● Supplied entries
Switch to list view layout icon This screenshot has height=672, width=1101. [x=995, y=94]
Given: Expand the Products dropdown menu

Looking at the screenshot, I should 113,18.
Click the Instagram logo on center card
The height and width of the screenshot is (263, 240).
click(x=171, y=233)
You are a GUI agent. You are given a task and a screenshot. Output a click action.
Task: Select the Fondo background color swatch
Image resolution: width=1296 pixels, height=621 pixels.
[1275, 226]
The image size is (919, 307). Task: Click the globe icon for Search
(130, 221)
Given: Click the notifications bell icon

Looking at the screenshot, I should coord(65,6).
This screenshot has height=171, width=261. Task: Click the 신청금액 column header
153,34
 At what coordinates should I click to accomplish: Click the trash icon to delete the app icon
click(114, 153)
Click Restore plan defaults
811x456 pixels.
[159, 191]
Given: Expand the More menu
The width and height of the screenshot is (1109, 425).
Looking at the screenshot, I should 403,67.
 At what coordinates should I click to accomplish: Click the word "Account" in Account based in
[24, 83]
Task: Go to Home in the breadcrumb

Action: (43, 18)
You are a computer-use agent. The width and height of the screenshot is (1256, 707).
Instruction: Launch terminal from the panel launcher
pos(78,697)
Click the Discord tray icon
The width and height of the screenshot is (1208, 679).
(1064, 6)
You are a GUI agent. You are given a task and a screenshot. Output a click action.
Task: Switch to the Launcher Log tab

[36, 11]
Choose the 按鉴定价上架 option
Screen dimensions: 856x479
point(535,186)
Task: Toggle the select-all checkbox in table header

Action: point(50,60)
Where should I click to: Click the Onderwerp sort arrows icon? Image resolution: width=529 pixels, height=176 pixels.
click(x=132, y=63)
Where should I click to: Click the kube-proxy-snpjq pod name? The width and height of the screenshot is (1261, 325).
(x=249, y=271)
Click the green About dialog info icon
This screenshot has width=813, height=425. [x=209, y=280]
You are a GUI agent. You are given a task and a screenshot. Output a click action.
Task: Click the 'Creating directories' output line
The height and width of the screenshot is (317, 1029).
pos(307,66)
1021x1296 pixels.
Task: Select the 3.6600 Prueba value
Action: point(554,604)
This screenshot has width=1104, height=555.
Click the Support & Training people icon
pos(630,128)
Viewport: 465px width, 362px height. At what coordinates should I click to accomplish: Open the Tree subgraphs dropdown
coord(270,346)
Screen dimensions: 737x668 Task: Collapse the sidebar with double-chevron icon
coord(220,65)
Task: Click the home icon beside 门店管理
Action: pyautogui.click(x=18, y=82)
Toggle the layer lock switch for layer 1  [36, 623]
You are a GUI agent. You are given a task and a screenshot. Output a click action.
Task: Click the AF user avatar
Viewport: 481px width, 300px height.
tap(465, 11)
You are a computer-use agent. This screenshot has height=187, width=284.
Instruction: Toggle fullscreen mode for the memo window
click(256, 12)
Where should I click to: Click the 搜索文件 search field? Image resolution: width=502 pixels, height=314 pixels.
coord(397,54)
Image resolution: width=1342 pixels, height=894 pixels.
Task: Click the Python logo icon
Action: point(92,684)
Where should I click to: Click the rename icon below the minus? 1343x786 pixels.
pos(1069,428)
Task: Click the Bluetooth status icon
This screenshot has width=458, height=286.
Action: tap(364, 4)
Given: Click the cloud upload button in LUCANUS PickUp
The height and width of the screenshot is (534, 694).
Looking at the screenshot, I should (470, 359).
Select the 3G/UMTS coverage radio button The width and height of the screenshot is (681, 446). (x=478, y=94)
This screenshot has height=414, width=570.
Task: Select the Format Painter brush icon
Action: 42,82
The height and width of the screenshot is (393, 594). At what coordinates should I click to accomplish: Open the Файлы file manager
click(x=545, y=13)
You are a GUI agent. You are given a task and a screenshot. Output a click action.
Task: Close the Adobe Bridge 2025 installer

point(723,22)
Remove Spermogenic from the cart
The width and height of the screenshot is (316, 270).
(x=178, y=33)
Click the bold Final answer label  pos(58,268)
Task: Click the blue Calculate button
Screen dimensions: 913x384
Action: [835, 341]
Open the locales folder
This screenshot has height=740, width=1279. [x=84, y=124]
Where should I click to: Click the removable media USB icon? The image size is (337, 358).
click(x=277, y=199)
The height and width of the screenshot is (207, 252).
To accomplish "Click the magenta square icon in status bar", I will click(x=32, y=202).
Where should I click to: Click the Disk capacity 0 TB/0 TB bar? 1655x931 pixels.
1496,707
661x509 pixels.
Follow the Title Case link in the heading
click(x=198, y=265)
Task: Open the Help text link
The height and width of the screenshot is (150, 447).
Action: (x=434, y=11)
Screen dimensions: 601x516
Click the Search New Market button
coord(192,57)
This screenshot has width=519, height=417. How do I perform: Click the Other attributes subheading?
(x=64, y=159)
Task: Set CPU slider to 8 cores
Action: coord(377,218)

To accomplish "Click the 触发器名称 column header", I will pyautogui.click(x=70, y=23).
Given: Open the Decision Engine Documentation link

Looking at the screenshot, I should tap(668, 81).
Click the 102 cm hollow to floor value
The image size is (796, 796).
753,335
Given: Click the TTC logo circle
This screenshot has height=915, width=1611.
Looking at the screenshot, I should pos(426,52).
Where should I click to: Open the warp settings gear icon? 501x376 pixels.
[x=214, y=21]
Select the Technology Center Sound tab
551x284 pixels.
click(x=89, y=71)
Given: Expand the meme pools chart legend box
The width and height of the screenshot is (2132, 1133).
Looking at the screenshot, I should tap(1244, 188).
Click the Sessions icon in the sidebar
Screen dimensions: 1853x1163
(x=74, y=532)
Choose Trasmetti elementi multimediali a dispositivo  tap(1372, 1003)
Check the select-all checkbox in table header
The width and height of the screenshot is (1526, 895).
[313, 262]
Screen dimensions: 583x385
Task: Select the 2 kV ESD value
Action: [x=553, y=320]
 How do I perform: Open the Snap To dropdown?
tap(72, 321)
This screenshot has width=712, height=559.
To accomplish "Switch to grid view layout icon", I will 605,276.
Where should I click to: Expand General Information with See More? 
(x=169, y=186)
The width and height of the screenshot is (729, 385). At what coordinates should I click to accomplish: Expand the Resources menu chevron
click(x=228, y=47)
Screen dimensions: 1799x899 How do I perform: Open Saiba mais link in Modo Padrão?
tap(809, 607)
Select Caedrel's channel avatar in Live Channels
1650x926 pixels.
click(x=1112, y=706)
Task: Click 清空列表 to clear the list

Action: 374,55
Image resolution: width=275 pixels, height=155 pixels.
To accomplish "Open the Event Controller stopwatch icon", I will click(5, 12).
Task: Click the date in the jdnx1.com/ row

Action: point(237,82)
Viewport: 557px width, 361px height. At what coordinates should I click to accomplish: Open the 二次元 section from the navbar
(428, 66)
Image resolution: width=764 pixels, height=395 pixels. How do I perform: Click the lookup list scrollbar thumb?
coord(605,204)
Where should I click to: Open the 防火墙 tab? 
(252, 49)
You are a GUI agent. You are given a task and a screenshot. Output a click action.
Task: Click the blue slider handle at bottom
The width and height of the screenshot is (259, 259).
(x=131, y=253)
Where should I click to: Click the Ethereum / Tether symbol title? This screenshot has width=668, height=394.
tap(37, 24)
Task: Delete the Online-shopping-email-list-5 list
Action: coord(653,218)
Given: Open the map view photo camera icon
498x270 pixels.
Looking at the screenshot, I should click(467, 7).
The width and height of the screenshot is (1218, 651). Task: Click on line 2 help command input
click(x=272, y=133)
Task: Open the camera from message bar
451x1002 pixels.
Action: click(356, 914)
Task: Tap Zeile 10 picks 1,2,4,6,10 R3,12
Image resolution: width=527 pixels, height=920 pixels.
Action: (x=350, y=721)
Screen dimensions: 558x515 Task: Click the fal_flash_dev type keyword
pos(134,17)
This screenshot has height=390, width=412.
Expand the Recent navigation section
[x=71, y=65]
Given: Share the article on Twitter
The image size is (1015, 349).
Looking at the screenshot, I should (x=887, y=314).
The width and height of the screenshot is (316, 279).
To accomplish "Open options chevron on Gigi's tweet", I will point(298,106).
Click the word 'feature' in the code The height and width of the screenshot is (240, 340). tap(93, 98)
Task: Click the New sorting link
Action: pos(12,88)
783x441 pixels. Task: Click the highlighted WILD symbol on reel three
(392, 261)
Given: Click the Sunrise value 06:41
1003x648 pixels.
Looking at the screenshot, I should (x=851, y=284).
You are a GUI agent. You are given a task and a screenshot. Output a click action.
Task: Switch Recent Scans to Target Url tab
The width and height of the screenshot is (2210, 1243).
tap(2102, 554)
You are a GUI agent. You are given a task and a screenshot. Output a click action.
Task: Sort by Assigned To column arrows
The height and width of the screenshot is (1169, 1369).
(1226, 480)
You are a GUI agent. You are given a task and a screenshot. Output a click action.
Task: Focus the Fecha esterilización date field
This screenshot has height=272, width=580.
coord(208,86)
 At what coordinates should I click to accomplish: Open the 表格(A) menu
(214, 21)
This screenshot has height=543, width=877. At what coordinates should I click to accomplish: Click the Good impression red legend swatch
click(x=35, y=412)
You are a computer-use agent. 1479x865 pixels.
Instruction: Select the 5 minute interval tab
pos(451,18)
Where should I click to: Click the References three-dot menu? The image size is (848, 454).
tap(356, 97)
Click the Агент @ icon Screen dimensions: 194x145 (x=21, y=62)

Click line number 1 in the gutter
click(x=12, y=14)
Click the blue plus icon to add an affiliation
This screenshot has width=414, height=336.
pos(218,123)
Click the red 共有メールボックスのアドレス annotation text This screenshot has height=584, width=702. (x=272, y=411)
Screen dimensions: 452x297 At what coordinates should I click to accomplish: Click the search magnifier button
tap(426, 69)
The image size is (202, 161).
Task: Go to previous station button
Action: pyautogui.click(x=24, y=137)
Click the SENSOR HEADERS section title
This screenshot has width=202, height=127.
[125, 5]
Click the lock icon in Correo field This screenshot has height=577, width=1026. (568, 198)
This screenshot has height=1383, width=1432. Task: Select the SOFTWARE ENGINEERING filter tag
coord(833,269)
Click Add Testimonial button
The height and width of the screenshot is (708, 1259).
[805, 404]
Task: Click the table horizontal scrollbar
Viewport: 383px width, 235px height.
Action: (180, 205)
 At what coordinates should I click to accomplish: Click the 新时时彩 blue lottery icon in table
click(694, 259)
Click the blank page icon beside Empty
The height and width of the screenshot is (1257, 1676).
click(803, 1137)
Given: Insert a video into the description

● What the task requires
Rewrite the records above as a numbered list, starting at the line that contains "The height and width of the screenshot is (207, 252)." and ending with the line that contains "click(x=198, y=265)". Skip any blank lines.

● Right answer
1. The height and width of the screenshot is (207, 252).
2. To accomplish "Click the magenta square icon in status bar", I will click(x=32, y=202).
3. Where should I click to: Click the Disk capacity 0 TB/0 TB bar? 1655x931 pixels.
4. 1496,707
5. 661x509 pixels.
6. Follow the Title Case link in the heading
7. click(x=198, y=265)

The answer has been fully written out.